Starting with the line in which "Given: Click the" appears, give back every line exactly as written until the listing ends, excluding pictures.

• _Source information_:
────────────────

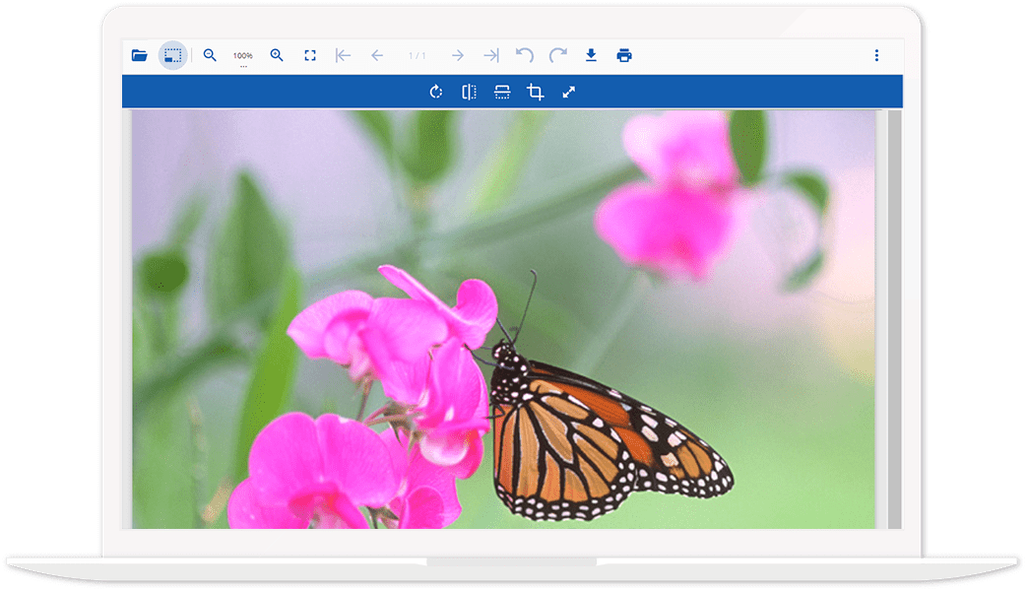Go to the first page
The height and width of the screenshot is (591, 1027).
343,56
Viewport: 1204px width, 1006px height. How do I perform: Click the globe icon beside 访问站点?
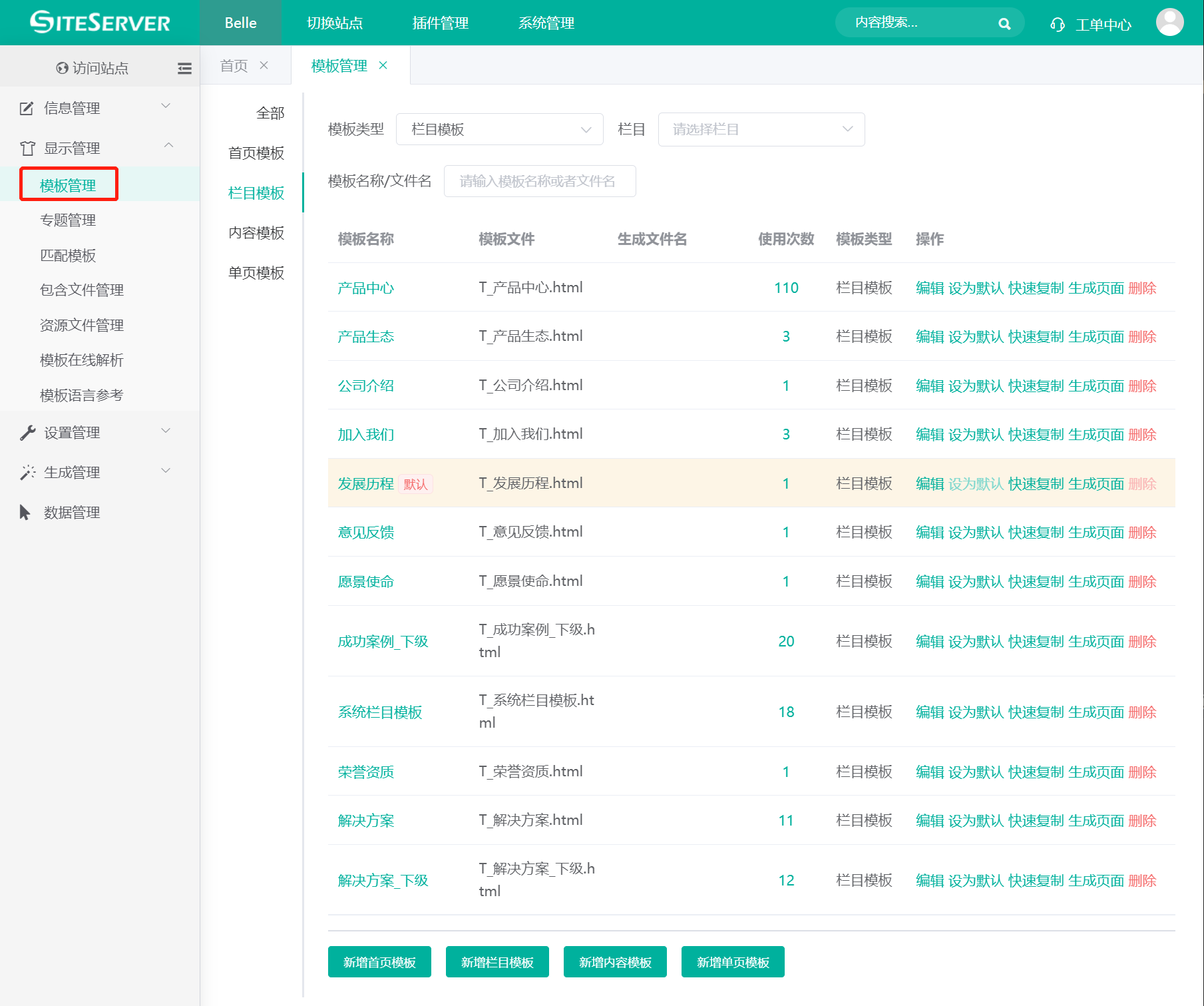[x=62, y=68]
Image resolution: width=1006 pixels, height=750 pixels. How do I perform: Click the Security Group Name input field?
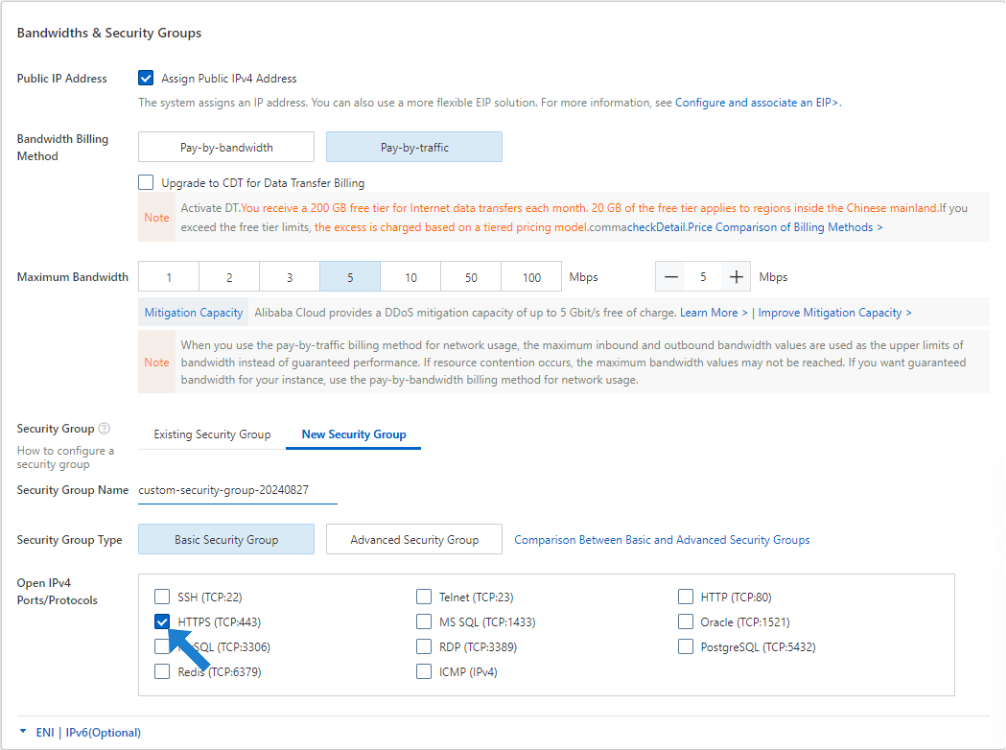(x=237, y=490)
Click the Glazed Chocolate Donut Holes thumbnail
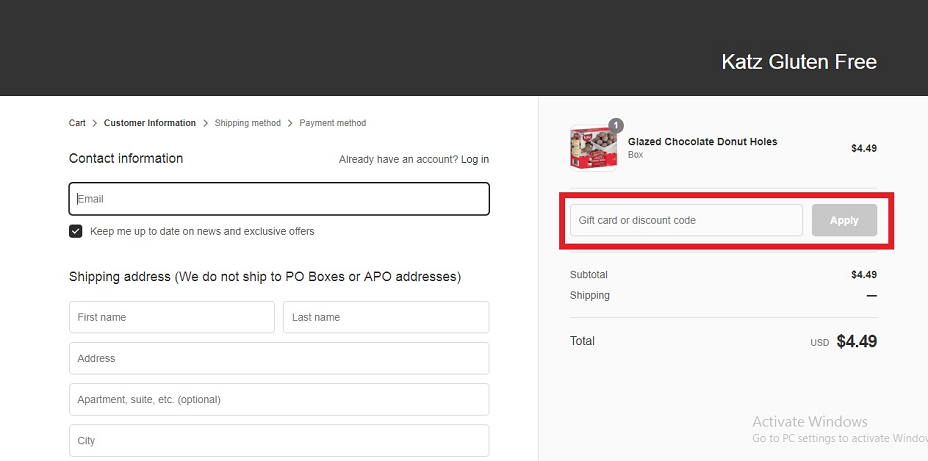The height and width of the screenshot is (461, 928). (593, 148)
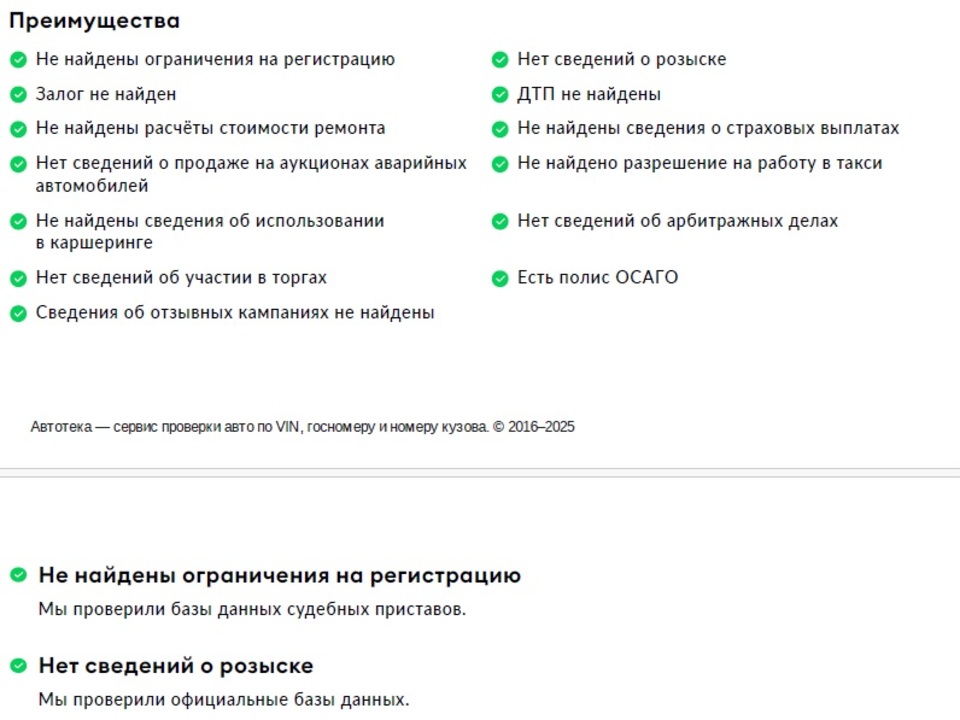Click check icon next to 'Есть полис ОСАГО'
Screen dimensions: 960x720
coord(500,278)
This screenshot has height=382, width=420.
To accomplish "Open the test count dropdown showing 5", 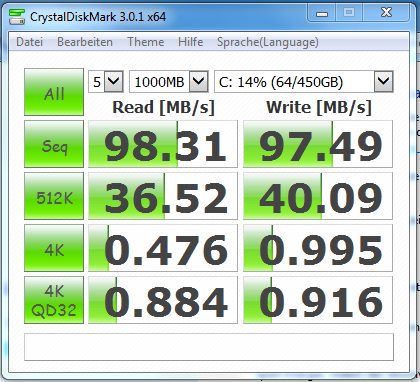I will (106, 81).

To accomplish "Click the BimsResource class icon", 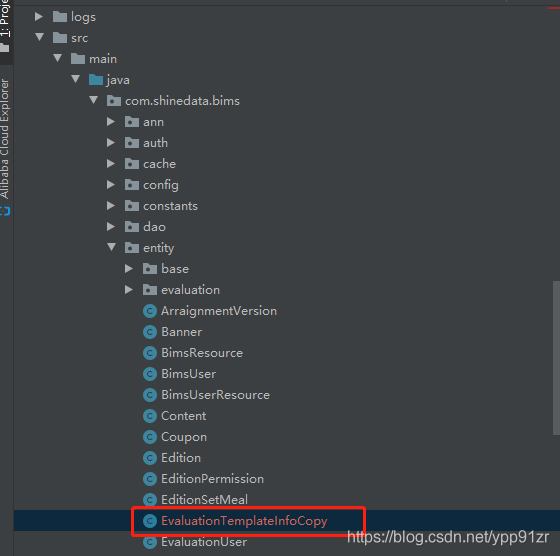I will [x=150, y=353].
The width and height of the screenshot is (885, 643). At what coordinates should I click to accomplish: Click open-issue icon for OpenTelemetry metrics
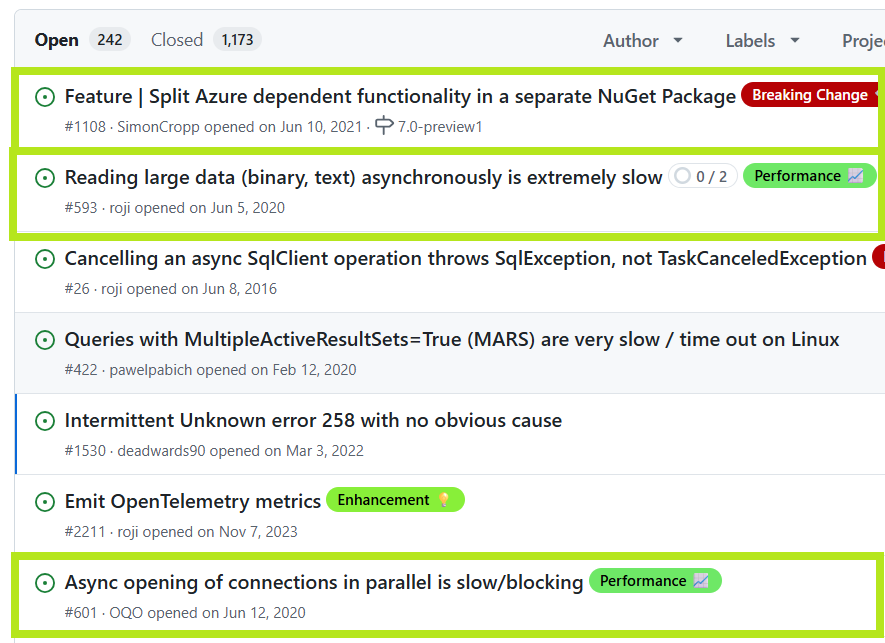(x=45, y=502)
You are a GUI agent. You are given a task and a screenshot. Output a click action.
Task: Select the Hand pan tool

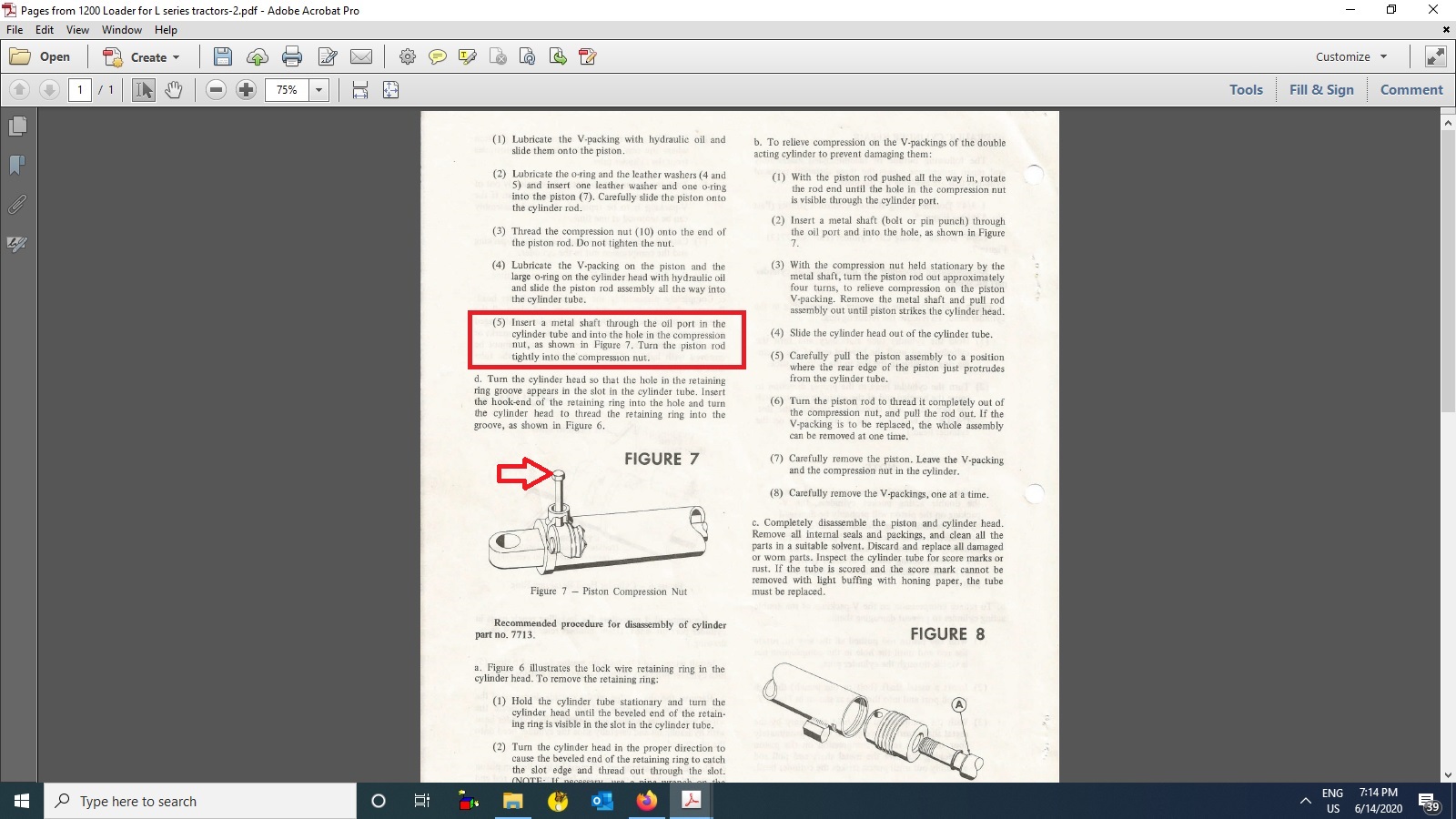click(174, 90)
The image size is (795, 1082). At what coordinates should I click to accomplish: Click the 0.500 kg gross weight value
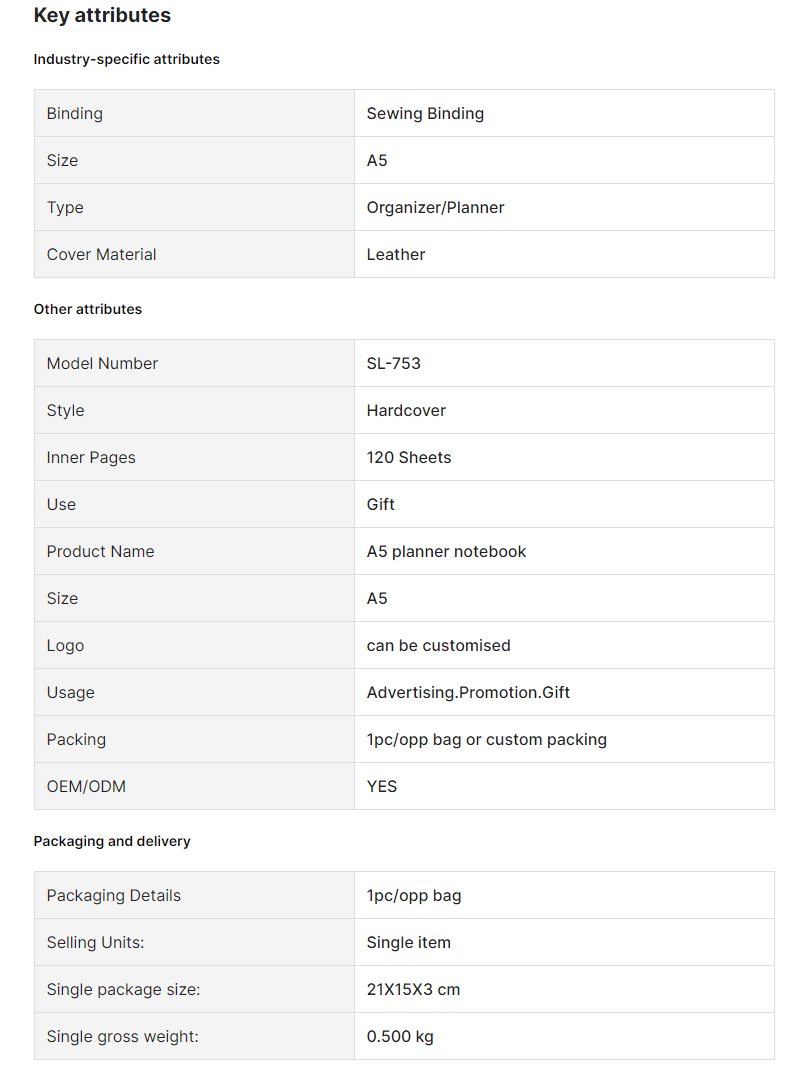pos(400,1036)
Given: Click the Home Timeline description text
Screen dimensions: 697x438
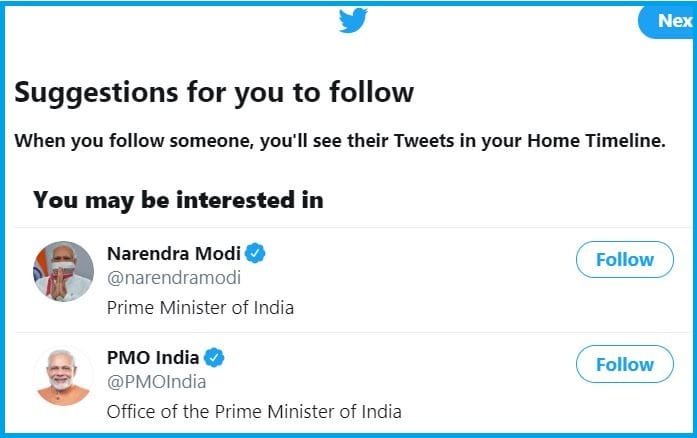Looking at the screenshot, I should tap(340, 141).
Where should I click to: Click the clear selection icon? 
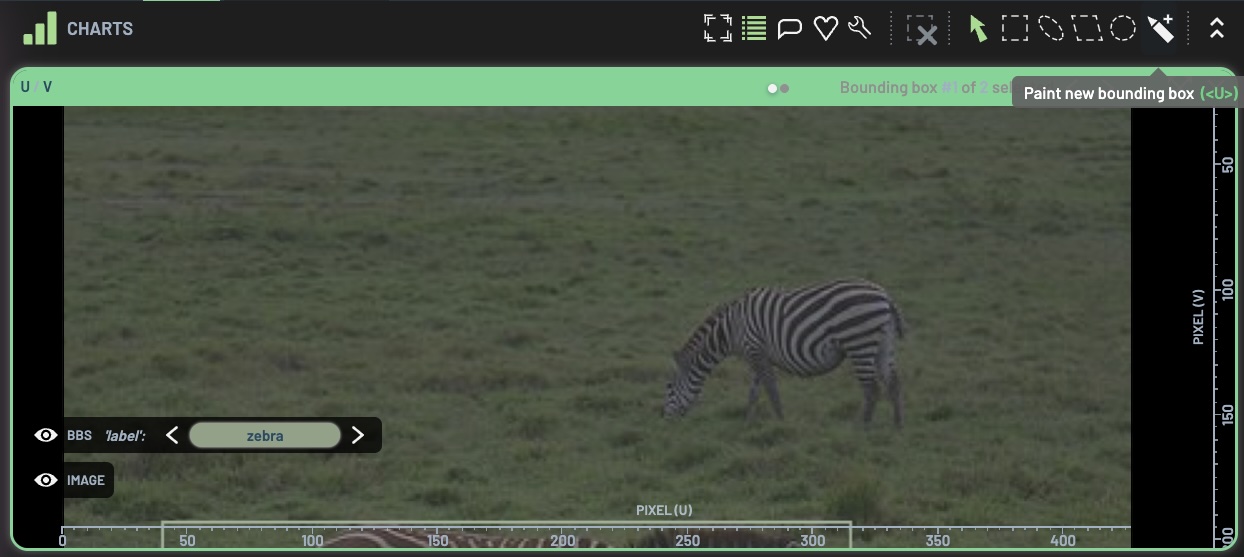[922, 30]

────────────────

• _Result_:
Given: Click the Home Timeline description text
Screen dimensions: 697x438
Looking at the screenshot, I should tap(340, 141).
Where should I click to: Click the clear selection icon? 
[922, 30]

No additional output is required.